圧迫骨折は、特に高齢者や骨粗鬆症の患者に見られるもので、骨が弱くなることで軽い外力でも骨折してしまいます。ぎっくり腰と同様に急激な腰痛を感じますが、骨折の場合は特に背中や腰の中央部分に激しい痛みを感じることが多く、体を動かすことが困難になります。

腰部脊柱管狭窄症

脊柱管狭窄症は、脊柱管が狭くなり神経が圧迫されることで起こる病状です。ぎっくり腰のように腰痛が発生することがありますが、しばしば脚にまで痛みやしびれが広がり、長時間の立位や歩行が困難になることがあります。

坐骨神経痛

坐骨神経痛は、坐骨神経が圧迫されることによって生じる痛みです。腰からお尻、太もも、さらには足にかけて痛みやしびれが広がります。ぎっくり腰のような急激な腰痛を伴うことがありますが、坐骨神経痛は通常、痛みが腰から下肢にかけて広がる特徴があります。

尿路結石

尿路結石は、腎臓や尿路に結石ができることで発生する病状です。腰の片側に激しい痛みを感じることがあり、最初は「ぎっくり腰」だと思って病院に受診し、精密検査で尿路結石が原因発見されることがあります。尿路結石の場合はしばしば腹部や背中、さらには下腹部にまで痛みが広がります。血尿や排尿時の痛みを伴うこともあります。

内臓疾患

特定の内臓疾患、例えば膵炎や胃潰瘍なども腰痛を引き起こすことがあります。これらの疾患による痛みは、ぎっくり腰の痛みと似ていることがありますが、通常は他の消化器症状(例えば、腹痛、吐き気、嘔吐)を伴うことが多いです。

ぎっくり腰の症状

ぎっくり腰の症状は、突然の強い痛みが主です。具体的な症状は以下の通りです。

  • 急激な腰の痛み: 物を持ち上げたり、体をひねったりした瞬間に発生する鋭い痛み。
  • 動けなくなる: 痛みのために動くことが難しくなり、立ち上がったり歩いたりするのが困難になります。
  • 腰の筋肉の硬直: 腰部の筋肉が硬くなり、触れると痛みを感じます。
  • 痛みの範囲:: 腰だけでなく、お尻や太ももにまで痛みが広がることがあります。
  • 姿勢の変化: 痛みを避けるために不自然な姿勢をとることがあり、これがさらに他の部位に負担をかけることになります。

原因

ぎっくり腰の主な原因は、腰部の筋肉や靭帯への負担やストレスです。以下のような状況が原因になることがあります。

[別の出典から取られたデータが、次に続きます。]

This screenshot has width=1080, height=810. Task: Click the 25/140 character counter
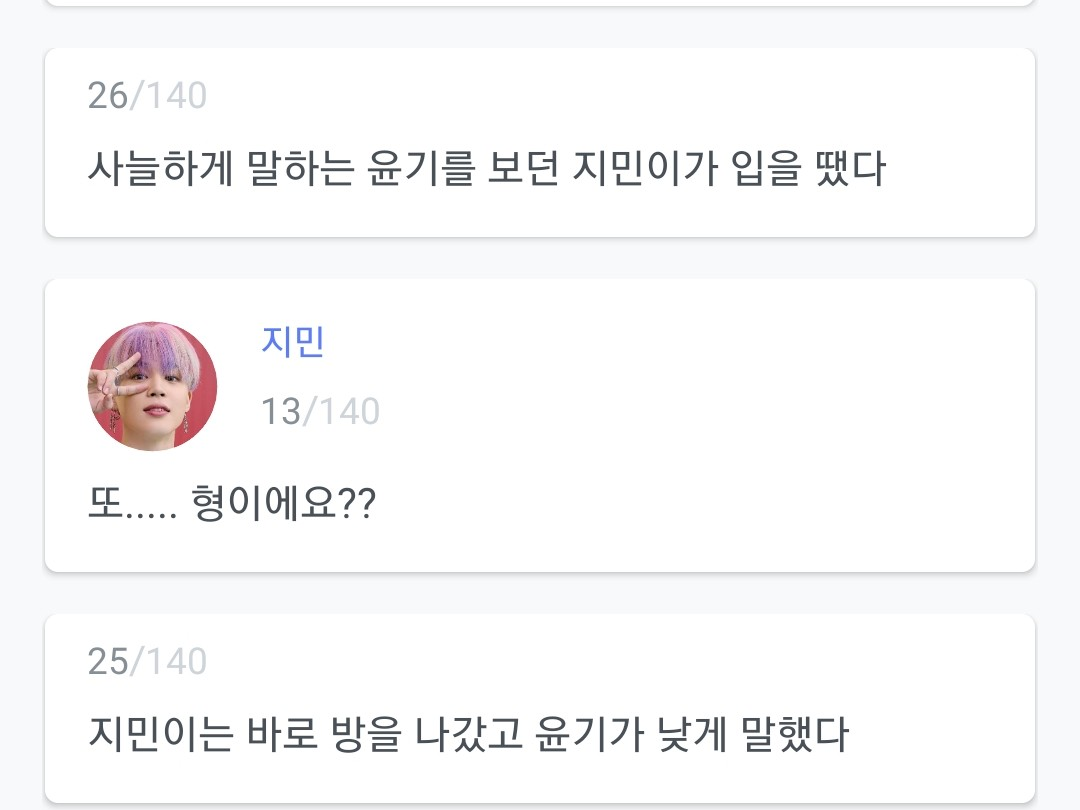(x=147, y=661)
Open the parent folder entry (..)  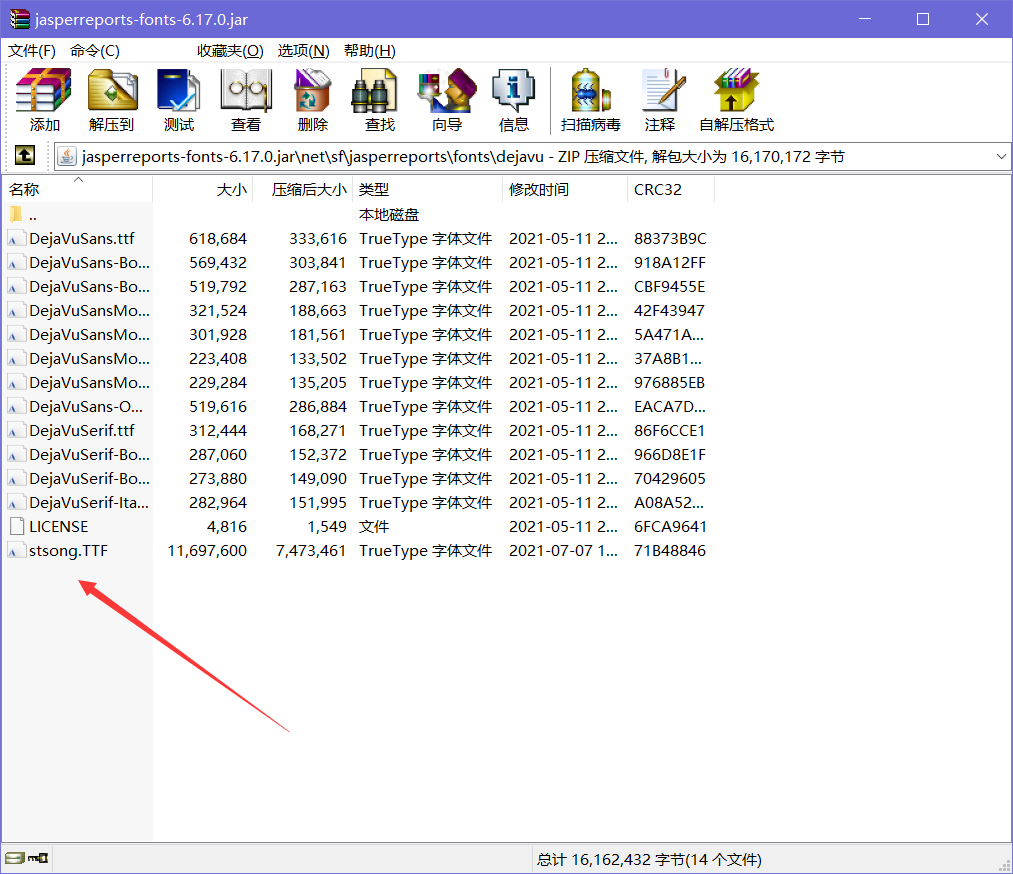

  • 重い物の持ち上げ: 正しい姿勢で持ち上げなかった場合、腰に過度な負担がかかります。
  • 不意の動き: 予期しない動作や急な体のひねりが腰の筋肉を傷つけることがあります。
  • 長時間の同じ姿勢: 長時間座ったり立ちっぱなしだったりすると、腰の筋肉が硬直しやすくなります。
  • 運動不足: 筋肉の柔軟性や強度が低下し、腰に負担がかかりやすくなります。
  • ストレス: 精神的なストレスが筋肉の緊張を引き起こし、腰痛を悪化させることがあります。

治療法

治療法は、痛めた部位よって違います。症状別のページで解説しています。

急に腰が痛くなった場合は、まず安静にすることが重要です。痛みがひどい場合は、冷やすことで炎症を抑えます。

何も原因がなく激痛に襲われた場合は、内臓疾患や感染症などの疑いがあるため、早急に医療機関を受診してください。